start Extract

What's required from me?
Have you met our operations team?
They have forms for everything.
Oh
A risk assessment.
A fire-risk assessment,
your method statement,
your public liability and
employer's liability, please.
I've gone off the high-vis twins!
All online, which is even worse.
In terms of a risk assessment,
I haven't done a risk assessment.
What would you say is the highest
risk? A piano falling from the sky?
That's bad. I've seen it happen.
I have seen it happen.
Any power requirements?
Yeah, of course.
Let them know.
They have to order the power.
Do I have to fill out forms?
Yeah.
You have to order it.
OK.
So are we done?
For now.
Follow up with that paperwork.
All right.
Thank you.
Thank you. Bye. Cheers, team.
Blimey.
They're building us
an entire workshop.
We have to come up with something
pretty spectacular
to match up to
their expectations here.
I've got the Lamborghini prepped up
now, so I'll pop the colour on.
The same colour code as on an Audi.
Believe it or not.
It's a bit awkward on that car.
Where the damage is,
it's quite difficult to get
a spray gun in there,
but there's ways we can do it.
Just crack on, get it painted,
give it back to him.
Come on, Soph.
What are they?
Put it down there.
I've got a good idea what they are.
Oi! Look what has arrived!
I'm hoping it's not what I think
it is, because I'm not ready
to see that yet.
Oh, my God.
Right, let's have a look.
Ohh! Look. Ohh!
Rich!
Come down here, mate, quick.
You'll love this.
Ohh!
That's me!
Oh, for crying out
This was an actual working day
in our workshop!
Which month is that?
April showers. April.
Look.
Right, it's April showers. I see.
(LAUGHTER)
What am I doing on it?
That didn't happen.
You were loving it.
So you're hoping
people are going to buy these?
Definitely.
(LAUGHTER)
Oh, God.
I think he likes them.
Hello. Are you interested
in buying a car, by any chance?
Well, no. You see, there are certain
restrictions on my buying a car.
They're called Mindy and Kamla.

end Extract
start Supplied records

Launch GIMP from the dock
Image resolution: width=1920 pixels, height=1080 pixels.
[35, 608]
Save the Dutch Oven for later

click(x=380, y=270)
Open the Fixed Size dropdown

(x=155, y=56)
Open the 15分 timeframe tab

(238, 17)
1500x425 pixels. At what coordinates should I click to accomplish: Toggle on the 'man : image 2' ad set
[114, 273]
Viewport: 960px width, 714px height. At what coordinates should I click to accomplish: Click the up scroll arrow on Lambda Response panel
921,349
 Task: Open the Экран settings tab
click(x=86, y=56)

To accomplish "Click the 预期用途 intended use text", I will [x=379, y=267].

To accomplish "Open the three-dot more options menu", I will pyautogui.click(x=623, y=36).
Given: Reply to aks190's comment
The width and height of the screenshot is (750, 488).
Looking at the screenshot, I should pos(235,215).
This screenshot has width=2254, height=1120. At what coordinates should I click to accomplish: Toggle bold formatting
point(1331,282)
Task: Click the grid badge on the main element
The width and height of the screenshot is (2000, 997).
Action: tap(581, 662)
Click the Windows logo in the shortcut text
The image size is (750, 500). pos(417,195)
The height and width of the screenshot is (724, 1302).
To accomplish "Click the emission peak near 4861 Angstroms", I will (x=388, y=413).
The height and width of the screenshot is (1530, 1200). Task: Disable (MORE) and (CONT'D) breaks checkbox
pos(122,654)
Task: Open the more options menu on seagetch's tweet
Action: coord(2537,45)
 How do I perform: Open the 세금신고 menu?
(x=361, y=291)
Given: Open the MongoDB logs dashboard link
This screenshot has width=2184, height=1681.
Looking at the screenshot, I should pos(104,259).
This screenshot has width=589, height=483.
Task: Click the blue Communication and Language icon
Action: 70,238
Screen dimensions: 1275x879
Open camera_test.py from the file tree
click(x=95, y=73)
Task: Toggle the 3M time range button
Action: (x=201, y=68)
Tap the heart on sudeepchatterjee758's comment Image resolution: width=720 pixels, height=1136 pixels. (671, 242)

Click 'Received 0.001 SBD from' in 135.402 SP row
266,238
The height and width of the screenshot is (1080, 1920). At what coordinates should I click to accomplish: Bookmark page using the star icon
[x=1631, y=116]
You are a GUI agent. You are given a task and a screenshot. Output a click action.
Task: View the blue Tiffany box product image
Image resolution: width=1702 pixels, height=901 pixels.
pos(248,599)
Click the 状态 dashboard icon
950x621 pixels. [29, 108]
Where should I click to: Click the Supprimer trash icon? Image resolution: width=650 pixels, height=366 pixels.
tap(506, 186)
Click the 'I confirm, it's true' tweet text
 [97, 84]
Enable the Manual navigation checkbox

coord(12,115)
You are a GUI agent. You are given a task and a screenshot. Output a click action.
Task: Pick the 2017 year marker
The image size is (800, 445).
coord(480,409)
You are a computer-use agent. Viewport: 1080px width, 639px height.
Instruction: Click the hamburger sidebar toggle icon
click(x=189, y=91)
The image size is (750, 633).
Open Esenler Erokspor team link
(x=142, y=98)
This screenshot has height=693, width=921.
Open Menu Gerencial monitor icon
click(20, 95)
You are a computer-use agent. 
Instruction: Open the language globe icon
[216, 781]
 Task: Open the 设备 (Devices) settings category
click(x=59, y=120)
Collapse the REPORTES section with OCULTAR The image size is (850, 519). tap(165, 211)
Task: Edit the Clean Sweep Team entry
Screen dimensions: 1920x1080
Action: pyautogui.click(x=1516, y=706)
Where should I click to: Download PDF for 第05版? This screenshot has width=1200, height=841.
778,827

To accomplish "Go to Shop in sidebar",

end Supplied records

* **What to work on**
A) From the transcript above the rows, list each item of paperwork that is asked for in reply to "What's required from me?"
B) Write the next part of the transcript, starting after the line "They're called Mindy and Kamla."

* **Answers provided**
A)
- A risk assessment
- A fire-risk assessment
- A method statement
- Public liability
- Employer's liability

B)
I'm going to show you. It's even
worse, if it's a car I want,
because then
I will guarantee,
you'll change your mind.
What is it?
Ohh!
Those came in an email?
Yeah.
Good grief.
South African import.
I'm interested.
Yeah. Get me the email.
Forward you the details over?
Please do.
That could be interesting.
That could be really interesting.
I am trying to suppress
immense excitement,
because I'm on my way
well, to look at a car, but,
if I'm honest, I'm going to buy it.
Right. OK.
Hello.
Richard!
Jay? Yes.
Mate, great to meet you. You, too.
I'm genuinely excited about this.
Let's have a look. I want to do it.
Give me one second.
(GASPS)
A girlfriend for Ollie!
She's very, very pretty.
(LAUGHTER)
I'm almost tearful.
It's absolutely superb.
Please, all yours.
Oh, look!
Oh, the little creature!
This is the little bit of work
you said Yes. Not a lot.
Oh, I'm so overwhelmed.
Can I?
All yours, sir.
What a lovely thing.
It's got a beautiful little history.
The paperwork from
the original owner in the 1960s.
We've got that.
Oh, I love paperwork.
Even his last pay packet is with it.
Can I start it?
Let me just connect the battery.
Very sensible. Very wise.
A little bit of choke, maybe?
I think she'll be all right,
actually.
(ENGINE STARTS)
There you go.
Just absolutely
dazzling.
It's very strange to be in a car
with which I am so familiar.
I'm besotted.
How do you like it?
You make me unbelievably happy.
I don't think I've ever seen
another one.
Finding these in a right-hand-drive,
as well. They're not around.
Nobody looked after them,
so they've all been beaten up
and abused and rusted away.
I'm glad she's going to a good home.
She'll be looked after, believe me.
If you'd rung me up and said,
"Richard, I've got
an original Testarossa"
and offered it to me at
a good price, that's just"Yeah."
This is so simple, but so beautiful.
(CHORTLES)
I can't tell you how rare
that little car is.
It might not be a Ferrari,
but there's none around.
And as I'm looking, I'm thinking,
I'm calling her Olivia. (GIGGLES)
Oliver and Olivia!
It's the perfect thing for CarFest.
Two really cute little cars.
One of which everybody has seen
and heard about.
The other of which is
his new girlfriend.
A worthy partner
for the legendary Oliver.
(HORN BEEPS)
Gentlemen!
What have you done?
(LAUGHS) No, I haven't painted
Oliver red!
That is Olivia!
How have you found another
Opel Kadett? Um, it found me.
So now there's two of these
in the country?
Yes. And you own both?
I own both.
Are we gonna nick some bits off that
for Oliver? No! Aaargh!
Oh, that was the button to press!
No. That is not only the most
beautiful and wondrous thing
I think I've ever seen, it's also
the answer to what do we do
at CarFest.
We're gonna have a workshop,
gonna do something.
I don't want us just standing there,
"Aren't we pretty?"
Let's have a think.
Let's come up with a plan.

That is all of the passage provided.